- This event has passed.
Ph.D: Thesis Defense: HYBRID: CDS: 30, March 2023 “Self-Supervised Domain Adaptation Frameworks for Computer Vision Tasks”
30 Mar @ 4:30 PM -- 5:30 PM
DEPARTMENT OF COMPUTATIONAL AND DATA SCIENCES
__________________________________________________________________________________________
Speaker : Mr. Jogendra Nath Kundu
S.R. Number : 06-18-02-10-12-16-1-13876
Title : “Self-Supervised Domain Adaptation Frameworks for Computer Vision Tasks”
Research Supervisor: Prof. Venkatesh Babu R
Date & Time : March 30, 2023 (Thursday), 4:30 PM
Venue : The Thesis Défense will be held on HYBRID Mode # 102 CDS Seminar Hall /MICROSOFT TEAMS
Please click on the following link to join the Thesis Defense:
MS Teams link:
_____________________________________________________________________________________________________________
ABSTRACT
There is a strong incentive to build intelligent machines that can understand and adapt to changes in the visual world without human supervision. While humans and animals learn to perceive the world on their own, almost all state-of-the-art vision systems heavily rely on external supervision from millions of manually annotated training examples. Gathering such large-scale manual annotations for structured vision tasks, such as monocular depth estimation, scene segmentation, human pose estimation, faces several practical limitations.
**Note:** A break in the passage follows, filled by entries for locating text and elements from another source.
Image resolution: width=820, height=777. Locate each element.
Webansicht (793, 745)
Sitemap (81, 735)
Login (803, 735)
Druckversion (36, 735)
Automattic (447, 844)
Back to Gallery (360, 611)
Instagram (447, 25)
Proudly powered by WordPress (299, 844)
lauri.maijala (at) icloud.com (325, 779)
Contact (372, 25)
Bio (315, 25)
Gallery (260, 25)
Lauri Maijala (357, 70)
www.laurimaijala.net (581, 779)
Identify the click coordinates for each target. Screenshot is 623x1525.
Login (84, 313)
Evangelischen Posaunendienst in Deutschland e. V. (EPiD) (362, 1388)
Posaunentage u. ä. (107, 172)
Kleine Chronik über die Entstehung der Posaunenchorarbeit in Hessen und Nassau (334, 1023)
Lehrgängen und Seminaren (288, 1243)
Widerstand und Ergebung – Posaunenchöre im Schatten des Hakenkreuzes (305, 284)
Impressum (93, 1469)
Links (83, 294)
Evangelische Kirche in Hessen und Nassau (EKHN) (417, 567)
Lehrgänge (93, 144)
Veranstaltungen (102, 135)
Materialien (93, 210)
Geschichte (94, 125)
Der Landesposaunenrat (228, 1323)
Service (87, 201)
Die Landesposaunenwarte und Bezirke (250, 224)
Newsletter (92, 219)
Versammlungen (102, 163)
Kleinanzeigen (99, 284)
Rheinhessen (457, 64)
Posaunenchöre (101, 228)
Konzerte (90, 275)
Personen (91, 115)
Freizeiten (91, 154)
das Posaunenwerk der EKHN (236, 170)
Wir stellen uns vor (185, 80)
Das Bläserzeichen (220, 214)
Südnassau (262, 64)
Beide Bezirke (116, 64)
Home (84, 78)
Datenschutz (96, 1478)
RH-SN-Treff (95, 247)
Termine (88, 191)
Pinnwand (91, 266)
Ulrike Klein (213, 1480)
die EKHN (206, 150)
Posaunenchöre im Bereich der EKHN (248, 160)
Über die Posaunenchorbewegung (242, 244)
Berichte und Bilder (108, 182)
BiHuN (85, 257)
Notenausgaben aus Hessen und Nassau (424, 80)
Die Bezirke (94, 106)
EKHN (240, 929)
Usually, the annotations are gathered in two broad ways; 1) via specialized instruments (sensors) or laboratory setups, 2) via manual annotations. Both processes have several drawbacks. While human annotations are expensive, scarce, or error-prone; instrument-based annotations are often noisy or limited to specific laboratory environments. Such limitations not only stand as a major bottleneck in our efforts to gather unambiguous ground-truth but also limit the diversity in the collected labeled dataset. This motivates us to develop innovative ways to utilize synthetic environments to create labeled synthetic datasets with noise-free unambiguous ground-truths. However, the performance of models trained on such synthetic data markedly degrades when tested on real-world samples due to input distribution shift (a.k.a. domain shift). Unsupervised domain adaptation (DA) seeks learning techniques that can minimize the domain discrepancy between a labeled source and an unlabeled target. However, it mostly remains unexplored for challenging structured prediction based vision tasks.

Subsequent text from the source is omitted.